Sleep is disrespected: It is a bad habit. It wastes time. It prevents flexible schedules. Robots don’t need to sleep. I’ll catch up on the weekend–I only need four hours. Sleep is for sissies. Let’s pull an all-nighter.
Over the past ten years, I began to hear more and more of these attitudes in my psychiatric practice. I saw more people in my waiting room who had to be awakened to come into the office. I heard more about falling asleep at the wheel. A number of patients coming to be evaluated for adult ADHD (attention-deficit disorder) actually had a sleep disorder. I remember one young man calling to say that Adderall hadn’t helped at all, that it took an auto accident before his unsuspected sleep apnea was diagnosed.
More importantly, sleep and fatigue complaints became the most common complaint I heard, and were clearly a part of the depression, the anxiety, the PTSD, the relationship conflicts.

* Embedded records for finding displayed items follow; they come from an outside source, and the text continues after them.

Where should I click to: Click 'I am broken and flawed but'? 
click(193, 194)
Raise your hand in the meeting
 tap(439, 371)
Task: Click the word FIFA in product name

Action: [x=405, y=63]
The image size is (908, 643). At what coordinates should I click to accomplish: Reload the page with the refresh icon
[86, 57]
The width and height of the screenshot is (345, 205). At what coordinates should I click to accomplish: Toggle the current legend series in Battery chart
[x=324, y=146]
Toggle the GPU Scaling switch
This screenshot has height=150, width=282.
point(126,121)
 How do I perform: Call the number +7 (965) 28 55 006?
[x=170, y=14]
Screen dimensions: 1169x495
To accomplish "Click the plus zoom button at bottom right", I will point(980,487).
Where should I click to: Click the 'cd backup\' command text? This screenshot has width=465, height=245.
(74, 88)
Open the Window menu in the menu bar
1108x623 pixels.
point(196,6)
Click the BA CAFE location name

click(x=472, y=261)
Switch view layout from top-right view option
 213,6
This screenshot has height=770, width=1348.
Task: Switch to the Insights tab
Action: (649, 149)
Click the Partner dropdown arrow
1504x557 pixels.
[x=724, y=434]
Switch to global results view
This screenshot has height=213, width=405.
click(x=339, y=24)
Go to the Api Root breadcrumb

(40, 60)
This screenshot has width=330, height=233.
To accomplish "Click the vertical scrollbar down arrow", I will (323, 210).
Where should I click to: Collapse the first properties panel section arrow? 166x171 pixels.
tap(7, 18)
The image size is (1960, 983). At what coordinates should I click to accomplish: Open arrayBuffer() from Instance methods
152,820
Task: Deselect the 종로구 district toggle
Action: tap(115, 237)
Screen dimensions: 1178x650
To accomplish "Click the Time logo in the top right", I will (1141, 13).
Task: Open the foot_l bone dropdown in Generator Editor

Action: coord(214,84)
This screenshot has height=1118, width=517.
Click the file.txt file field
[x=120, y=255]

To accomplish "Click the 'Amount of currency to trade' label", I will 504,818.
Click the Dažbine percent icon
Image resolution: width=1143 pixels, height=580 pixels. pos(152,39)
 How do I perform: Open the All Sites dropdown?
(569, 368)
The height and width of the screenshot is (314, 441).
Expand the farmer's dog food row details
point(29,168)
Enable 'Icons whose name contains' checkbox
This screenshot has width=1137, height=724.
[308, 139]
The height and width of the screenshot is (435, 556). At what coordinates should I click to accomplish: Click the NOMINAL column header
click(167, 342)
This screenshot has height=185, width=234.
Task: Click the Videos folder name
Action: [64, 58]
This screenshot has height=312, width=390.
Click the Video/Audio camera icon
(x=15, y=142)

I began to discover that with very complex patients with multiple problems, addressing the insomnia and lack of sleep was an excellent beginning tactic for treatment. Sometimes when it was not clear where to start, investigating sleep and helping improve sleep was a good entry point and made sense to my patients.
I began to reformulate Freud’s reputed statement that mental health and happiness was “to love and to work”. It seems we spend one-third of our lives working or learning; one-third of the time we are in relationships–friends, family, love and sex, and don’t forget enemies and competition; and one-third of the time we are asleep. I feel we must advocate for this last third and not allow it to be trivialized. Missing out on the sleep third of your life is dangerous. You can’t feel good. You must change your life. Mental health and happiness is “to love and to work and to sleep”.
Diana Hoskins says
Being a freelancer I have the mindset that I must work all the time, night and day, or at least constantly be working towards getting more business. This is I know deep down unhealthy and will in the end lead to becoming burnt out. I know I need to allow myself my sleep and my rest. I look forward to following this blog and hopefully change these patterns.